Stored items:
--- START ---

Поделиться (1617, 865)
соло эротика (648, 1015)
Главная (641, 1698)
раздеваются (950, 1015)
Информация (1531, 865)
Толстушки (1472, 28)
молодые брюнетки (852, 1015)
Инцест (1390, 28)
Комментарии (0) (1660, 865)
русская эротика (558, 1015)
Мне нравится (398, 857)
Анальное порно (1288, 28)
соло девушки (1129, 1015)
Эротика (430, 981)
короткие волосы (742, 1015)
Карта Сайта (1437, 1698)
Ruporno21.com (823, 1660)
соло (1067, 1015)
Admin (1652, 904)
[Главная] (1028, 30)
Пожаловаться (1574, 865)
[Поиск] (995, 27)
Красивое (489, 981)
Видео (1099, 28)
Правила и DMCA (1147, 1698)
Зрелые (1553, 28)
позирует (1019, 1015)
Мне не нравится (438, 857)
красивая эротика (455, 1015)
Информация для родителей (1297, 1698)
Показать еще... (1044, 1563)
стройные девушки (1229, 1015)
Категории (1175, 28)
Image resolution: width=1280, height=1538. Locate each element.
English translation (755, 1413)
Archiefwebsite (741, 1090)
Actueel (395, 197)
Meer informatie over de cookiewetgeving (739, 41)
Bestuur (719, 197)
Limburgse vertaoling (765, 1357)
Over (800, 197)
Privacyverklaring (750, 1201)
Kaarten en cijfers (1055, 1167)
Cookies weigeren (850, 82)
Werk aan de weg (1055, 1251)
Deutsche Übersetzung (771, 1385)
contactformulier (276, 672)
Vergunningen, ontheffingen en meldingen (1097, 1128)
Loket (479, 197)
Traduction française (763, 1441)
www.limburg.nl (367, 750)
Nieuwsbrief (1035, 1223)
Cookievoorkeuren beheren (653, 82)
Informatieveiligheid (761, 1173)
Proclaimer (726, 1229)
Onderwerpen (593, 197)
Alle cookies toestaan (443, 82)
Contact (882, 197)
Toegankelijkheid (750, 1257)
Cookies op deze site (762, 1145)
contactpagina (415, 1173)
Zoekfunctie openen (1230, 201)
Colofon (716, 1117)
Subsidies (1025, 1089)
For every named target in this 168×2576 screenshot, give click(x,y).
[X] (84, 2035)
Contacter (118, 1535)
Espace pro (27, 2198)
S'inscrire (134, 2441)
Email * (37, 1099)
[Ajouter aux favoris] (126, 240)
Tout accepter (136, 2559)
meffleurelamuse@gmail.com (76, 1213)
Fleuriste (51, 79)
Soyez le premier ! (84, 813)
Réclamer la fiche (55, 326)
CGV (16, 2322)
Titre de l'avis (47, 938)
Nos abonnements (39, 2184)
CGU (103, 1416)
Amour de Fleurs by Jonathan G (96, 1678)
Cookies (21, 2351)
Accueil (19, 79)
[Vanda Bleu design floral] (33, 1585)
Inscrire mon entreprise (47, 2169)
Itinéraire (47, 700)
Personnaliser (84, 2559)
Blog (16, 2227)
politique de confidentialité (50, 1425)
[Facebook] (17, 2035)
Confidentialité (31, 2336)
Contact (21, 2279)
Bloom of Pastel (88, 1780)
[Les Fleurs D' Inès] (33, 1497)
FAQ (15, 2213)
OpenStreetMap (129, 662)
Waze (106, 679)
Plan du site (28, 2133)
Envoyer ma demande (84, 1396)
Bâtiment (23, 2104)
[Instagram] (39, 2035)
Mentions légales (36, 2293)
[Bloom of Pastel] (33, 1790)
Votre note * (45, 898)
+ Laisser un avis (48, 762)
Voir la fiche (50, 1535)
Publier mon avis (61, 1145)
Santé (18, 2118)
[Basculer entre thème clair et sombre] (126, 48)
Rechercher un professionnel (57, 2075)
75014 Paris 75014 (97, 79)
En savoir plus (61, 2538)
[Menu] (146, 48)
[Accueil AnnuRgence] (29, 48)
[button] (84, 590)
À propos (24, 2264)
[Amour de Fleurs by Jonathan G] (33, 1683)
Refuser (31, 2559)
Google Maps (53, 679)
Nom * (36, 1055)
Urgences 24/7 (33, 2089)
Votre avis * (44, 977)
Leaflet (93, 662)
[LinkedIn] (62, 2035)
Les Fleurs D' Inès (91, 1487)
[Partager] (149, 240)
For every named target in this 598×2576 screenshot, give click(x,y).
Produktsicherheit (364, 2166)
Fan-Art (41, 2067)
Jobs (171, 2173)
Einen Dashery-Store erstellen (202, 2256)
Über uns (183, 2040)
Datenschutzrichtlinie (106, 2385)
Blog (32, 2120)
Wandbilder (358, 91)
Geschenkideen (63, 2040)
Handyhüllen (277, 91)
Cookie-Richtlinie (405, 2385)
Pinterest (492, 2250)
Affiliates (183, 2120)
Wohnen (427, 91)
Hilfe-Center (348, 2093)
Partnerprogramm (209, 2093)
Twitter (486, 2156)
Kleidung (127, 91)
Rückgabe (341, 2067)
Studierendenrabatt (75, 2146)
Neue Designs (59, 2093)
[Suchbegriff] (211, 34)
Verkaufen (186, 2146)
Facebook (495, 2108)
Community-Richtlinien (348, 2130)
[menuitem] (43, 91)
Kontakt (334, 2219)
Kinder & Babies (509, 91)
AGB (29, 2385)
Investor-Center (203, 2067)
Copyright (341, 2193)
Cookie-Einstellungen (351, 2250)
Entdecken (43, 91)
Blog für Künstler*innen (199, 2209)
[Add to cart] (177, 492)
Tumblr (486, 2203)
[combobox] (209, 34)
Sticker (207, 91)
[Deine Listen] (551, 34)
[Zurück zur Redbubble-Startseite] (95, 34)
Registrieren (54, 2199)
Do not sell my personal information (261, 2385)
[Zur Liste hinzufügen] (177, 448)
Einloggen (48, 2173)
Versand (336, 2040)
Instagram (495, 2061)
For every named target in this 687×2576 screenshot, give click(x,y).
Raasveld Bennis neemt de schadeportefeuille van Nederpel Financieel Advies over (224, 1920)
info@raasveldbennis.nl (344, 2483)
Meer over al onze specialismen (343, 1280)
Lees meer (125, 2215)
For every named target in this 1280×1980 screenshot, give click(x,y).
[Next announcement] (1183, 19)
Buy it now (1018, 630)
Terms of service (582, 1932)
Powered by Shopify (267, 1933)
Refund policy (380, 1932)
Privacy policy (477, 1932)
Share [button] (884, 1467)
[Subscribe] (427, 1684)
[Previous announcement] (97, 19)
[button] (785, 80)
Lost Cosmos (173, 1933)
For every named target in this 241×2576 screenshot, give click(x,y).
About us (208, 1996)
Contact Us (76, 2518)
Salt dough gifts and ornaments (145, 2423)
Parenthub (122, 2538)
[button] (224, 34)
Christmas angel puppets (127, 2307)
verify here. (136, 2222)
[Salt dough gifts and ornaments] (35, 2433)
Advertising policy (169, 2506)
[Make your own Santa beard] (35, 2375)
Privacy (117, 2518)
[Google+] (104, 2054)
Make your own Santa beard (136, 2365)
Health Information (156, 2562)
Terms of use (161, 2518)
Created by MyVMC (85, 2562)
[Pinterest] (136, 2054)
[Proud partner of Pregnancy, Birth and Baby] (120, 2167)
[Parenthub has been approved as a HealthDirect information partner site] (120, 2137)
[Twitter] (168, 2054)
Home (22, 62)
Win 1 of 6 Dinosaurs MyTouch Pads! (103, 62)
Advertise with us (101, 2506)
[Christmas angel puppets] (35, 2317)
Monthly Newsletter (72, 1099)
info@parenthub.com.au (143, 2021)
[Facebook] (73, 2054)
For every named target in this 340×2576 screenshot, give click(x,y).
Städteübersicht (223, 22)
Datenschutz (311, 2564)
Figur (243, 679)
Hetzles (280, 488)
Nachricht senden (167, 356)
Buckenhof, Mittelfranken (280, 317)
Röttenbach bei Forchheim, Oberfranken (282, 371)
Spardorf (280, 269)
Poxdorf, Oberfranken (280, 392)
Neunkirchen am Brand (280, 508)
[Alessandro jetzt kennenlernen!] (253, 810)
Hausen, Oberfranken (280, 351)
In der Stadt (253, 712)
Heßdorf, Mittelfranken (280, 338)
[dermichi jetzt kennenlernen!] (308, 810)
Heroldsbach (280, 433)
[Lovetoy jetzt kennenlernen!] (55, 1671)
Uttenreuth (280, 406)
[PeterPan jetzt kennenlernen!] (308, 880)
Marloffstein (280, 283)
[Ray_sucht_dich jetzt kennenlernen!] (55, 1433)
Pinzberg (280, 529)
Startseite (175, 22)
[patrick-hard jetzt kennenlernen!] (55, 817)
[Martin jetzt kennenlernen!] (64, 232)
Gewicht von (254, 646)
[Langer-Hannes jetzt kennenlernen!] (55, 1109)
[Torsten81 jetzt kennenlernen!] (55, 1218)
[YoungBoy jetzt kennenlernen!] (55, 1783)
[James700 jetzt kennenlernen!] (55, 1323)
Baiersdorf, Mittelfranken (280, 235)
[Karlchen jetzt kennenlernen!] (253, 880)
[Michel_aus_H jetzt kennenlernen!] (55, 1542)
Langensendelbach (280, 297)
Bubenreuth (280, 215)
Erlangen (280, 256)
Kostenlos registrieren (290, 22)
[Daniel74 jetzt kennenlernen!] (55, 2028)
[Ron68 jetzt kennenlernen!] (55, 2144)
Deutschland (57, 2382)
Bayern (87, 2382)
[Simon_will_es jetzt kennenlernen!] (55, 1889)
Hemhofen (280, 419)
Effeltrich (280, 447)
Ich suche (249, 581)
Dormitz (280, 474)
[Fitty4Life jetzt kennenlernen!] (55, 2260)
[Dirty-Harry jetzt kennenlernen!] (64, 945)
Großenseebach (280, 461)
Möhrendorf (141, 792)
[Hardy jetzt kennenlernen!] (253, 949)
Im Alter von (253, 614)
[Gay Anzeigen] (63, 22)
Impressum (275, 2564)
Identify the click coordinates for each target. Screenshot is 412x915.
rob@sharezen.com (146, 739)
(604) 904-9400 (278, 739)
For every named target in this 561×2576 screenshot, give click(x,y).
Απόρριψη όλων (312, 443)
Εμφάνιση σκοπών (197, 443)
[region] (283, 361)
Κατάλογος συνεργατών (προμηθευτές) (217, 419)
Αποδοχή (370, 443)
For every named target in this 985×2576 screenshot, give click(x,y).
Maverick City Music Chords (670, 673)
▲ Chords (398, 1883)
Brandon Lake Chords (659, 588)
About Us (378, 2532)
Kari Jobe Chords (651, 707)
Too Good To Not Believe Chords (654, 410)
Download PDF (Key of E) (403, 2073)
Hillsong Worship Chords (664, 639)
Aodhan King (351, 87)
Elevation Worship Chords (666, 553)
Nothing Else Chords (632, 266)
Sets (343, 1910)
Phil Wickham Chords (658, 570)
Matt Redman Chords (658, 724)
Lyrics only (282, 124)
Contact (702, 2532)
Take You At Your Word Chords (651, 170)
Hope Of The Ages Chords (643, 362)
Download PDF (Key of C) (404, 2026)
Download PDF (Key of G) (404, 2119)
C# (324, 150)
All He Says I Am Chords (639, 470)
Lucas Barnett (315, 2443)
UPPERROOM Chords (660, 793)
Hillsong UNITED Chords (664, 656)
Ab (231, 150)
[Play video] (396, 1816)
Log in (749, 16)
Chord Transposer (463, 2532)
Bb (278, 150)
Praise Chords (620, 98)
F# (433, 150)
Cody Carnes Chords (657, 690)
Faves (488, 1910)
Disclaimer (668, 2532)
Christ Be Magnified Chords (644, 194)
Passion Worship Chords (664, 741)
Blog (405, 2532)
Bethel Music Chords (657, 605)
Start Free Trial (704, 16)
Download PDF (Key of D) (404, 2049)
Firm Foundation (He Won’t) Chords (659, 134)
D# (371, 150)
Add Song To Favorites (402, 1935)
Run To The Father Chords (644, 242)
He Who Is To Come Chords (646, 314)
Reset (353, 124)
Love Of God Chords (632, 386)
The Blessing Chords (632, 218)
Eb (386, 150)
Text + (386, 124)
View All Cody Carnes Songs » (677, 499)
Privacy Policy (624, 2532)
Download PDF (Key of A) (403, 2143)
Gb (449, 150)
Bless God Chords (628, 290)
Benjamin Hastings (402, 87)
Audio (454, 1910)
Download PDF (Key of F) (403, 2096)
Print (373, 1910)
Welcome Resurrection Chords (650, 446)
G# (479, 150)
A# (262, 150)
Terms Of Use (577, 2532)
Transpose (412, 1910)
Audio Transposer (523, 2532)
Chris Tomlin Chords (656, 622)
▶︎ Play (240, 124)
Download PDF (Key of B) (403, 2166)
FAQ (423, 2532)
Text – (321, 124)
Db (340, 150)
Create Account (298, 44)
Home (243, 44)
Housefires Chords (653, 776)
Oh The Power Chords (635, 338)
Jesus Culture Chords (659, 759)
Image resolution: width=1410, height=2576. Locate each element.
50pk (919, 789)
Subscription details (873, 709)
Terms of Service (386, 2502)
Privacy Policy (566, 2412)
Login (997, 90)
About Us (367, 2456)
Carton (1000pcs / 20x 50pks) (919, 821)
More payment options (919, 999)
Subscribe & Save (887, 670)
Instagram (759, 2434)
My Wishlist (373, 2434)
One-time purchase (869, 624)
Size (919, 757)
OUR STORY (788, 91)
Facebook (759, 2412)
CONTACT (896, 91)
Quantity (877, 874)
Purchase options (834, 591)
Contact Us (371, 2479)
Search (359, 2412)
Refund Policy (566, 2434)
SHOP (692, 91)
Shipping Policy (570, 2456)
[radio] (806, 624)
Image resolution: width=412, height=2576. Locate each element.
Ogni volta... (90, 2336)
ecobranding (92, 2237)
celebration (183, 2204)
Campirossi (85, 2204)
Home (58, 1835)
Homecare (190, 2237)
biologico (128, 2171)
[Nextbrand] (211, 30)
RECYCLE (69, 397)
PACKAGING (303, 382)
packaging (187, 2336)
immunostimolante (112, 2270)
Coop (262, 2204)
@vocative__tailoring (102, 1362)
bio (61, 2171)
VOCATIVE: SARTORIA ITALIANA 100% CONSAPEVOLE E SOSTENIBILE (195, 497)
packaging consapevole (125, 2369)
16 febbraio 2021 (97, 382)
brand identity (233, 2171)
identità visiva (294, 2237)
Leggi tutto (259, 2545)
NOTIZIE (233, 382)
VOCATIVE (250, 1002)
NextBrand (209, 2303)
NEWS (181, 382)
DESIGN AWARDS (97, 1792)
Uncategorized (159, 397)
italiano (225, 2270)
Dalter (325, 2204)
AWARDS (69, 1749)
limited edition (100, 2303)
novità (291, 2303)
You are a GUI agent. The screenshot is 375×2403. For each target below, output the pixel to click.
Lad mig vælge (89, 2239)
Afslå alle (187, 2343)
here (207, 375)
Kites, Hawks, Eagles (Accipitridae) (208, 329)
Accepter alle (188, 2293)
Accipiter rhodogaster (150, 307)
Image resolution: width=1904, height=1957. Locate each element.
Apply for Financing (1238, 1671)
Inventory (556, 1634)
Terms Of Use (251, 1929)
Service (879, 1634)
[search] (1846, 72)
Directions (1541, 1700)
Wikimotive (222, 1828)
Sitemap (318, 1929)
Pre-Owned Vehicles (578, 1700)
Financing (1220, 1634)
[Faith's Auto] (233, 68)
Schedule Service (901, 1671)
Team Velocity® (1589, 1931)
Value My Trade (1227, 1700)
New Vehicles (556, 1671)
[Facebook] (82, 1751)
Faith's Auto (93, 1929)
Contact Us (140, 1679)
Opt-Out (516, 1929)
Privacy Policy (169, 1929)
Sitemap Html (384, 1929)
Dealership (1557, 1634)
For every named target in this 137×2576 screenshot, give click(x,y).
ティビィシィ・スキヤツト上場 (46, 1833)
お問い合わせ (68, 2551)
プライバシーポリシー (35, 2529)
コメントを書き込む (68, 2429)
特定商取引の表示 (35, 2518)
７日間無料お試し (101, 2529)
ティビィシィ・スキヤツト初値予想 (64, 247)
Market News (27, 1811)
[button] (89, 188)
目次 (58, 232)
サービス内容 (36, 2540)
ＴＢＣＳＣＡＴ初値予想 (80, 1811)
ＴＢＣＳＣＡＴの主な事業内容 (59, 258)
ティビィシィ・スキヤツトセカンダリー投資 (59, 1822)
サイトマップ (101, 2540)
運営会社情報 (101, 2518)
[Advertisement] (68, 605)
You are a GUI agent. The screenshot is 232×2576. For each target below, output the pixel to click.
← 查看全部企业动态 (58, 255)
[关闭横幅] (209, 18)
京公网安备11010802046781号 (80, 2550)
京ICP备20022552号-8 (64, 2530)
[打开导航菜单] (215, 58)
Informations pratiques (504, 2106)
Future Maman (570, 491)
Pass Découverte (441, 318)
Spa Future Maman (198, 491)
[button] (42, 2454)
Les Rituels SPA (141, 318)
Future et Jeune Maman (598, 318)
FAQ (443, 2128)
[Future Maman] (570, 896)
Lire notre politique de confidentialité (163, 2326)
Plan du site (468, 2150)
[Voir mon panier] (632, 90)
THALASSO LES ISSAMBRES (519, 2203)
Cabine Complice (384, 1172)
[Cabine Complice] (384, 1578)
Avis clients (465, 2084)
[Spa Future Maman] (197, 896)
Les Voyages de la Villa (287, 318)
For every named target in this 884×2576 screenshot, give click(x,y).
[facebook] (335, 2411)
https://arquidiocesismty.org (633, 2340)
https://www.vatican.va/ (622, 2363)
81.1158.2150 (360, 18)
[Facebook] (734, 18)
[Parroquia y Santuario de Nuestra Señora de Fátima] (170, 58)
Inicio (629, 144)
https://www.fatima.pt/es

--- END ---

## What is being asked
Starting at the top of the data above, repeat every line exactly until the line containing "Показать еще... (1044, 1563)" has been given, then stop.

## Written answer
Поделиться (1617, 865)
соло эротика (648, 1015)
Главная (641, 1698)
раздеваются (950, 1015)
Информация (1531, 865)
Толстушки (1472, 28)
молодые брюнетки (852, 1015)
Инцест (1390, 28)
Комментарии (0) (1660, 865)
русская эротика (558, 1015)
Мне нравится (398, 857)
Анальное порно (1288, 28)
соло девушки (1129, 1015)
Эротика (430, 981)
короткие волосы (742, 1015)
Карта Сайта (1437, 1698)
Ruporno21.com (823, 1660)
соло (1067, 1015)
Admin (1652, 904)
[Главная] (1028, 30)
Пожаловаться (1574, 865)
[Поиск] (995, 27)
Красивое (489, 981)
Видео (1099, 28)
Правила и DMCA (1147, 1698)
Зрелые (1553, 28)
позирует (1019, 1015)
Мне не нравится (438, 857)
красивая эротика (455, 1015)
Информация для родителей (1297, 1698)
Показать еще... (1044, 1563)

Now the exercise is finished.